Soil and Climate: Light loamy soil is good for okra cultivation. Okra can be grown successfully in slightly acidic soil with a pH of 6.0 to 6.5. It is a deep rooted warm season vegetable crop. Seeds fail to germinate at temperatures below 20 °C. Crop is susceptible to frosty cold climates.

Important Varieties: Pusa Sawani, Arka Anamika and Pusa Makhamali are popular varieties of okra grown in South India.

 Planting and Irrigation: Okra is planted by direct sowing of seed at 2 to 3 cm depth with a spacing of 30 cm . between two rows and 15 cm between two plants in line. The summer crop can be sown during January-February and the rainy season crop during June- July followed by irrigation. In the summer months, the plant should
be regularly watered.

Plant Protection: Thrips and fruit borers are the major insect pests, and the powdery mildew and yellow vein mosaic are the major diseases of okra. Thrips suck sap from leaves and the stem while the fruit borer bore holes into the fruit and eat its internal parts.
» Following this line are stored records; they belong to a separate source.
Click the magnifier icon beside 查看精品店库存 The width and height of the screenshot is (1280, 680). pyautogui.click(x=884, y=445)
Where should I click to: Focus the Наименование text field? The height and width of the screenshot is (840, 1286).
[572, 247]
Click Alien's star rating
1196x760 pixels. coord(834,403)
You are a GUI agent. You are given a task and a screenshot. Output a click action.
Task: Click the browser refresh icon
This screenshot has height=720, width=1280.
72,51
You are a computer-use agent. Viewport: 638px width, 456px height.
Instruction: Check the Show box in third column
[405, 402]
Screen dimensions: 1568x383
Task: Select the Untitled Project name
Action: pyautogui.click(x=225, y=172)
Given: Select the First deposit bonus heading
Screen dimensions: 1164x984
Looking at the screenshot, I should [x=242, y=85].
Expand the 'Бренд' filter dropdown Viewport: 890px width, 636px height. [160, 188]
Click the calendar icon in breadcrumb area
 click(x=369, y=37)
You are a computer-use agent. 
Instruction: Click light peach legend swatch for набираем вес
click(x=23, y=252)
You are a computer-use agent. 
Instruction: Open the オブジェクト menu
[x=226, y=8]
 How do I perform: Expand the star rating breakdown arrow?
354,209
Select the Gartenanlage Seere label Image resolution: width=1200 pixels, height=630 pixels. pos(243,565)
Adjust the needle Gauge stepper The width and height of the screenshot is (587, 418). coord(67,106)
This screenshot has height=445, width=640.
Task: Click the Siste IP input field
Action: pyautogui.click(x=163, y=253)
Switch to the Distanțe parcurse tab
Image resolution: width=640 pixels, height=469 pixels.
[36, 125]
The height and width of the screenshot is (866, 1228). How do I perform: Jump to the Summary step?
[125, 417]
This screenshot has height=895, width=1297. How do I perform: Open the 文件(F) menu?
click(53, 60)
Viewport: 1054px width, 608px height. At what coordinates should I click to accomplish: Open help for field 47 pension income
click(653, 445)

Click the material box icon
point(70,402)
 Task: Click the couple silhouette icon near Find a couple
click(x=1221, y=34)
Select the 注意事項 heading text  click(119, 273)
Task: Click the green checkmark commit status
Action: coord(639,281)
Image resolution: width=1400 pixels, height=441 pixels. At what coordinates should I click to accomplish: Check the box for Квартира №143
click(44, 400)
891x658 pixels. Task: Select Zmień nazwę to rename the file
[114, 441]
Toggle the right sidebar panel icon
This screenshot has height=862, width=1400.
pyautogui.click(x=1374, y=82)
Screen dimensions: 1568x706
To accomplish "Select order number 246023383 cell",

This insect pest can be controlled by spraying neemseed extract and hand picking fruit borer larvae and affected fruits and destroying
them. Powdery mildew is a fungal disease of okra that creates whitish
fungal powder on leaf surfaces damaging leaf lamina tissues. It can be controlled by dusting sulphur powder on the leaf lamina. Yellow vein mosaic is a viral disease that can be controlled by killing insect attacking the crop.

Harvesting: Okra plant starts giving fruits within 50 to 60 days of sowing of the seeds. Five to 6 cm long full grown but still tender fruits are harvested by hand picking or cutting with a sharp knife or a pair of scissors. Harvesting can be continuing in 10 to 15 pickings in 1.5 to 2.0 months.